▶ _Task objective_: Report back every line in the data that includes the string "computer".

Collected data entries
#####
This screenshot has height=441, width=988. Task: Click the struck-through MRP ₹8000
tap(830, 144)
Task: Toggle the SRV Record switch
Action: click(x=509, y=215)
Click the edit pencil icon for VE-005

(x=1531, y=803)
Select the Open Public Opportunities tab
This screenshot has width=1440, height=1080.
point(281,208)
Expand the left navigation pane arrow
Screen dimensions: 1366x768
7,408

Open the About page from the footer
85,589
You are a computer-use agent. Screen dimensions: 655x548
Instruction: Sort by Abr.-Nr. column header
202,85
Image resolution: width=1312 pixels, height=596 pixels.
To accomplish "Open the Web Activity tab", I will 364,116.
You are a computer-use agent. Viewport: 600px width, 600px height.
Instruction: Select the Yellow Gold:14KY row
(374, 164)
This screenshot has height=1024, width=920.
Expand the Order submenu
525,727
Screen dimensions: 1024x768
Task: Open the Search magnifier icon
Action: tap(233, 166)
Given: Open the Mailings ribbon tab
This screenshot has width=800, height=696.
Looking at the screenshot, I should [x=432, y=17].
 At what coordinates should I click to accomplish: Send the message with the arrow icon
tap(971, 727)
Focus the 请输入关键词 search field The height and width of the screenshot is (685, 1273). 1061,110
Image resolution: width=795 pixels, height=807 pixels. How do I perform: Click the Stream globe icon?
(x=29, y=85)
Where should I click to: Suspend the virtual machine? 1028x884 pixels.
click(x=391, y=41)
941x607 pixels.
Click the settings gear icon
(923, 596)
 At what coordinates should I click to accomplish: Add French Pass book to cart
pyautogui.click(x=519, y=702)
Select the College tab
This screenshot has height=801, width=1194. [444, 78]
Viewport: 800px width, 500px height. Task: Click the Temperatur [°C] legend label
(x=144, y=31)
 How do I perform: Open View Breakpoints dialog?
#####
▶ _Written solution_:
You are a computer-use agent. Screen dimensions: 655x548
You are a computer-use agent. Viewport: 600px width, 600px height.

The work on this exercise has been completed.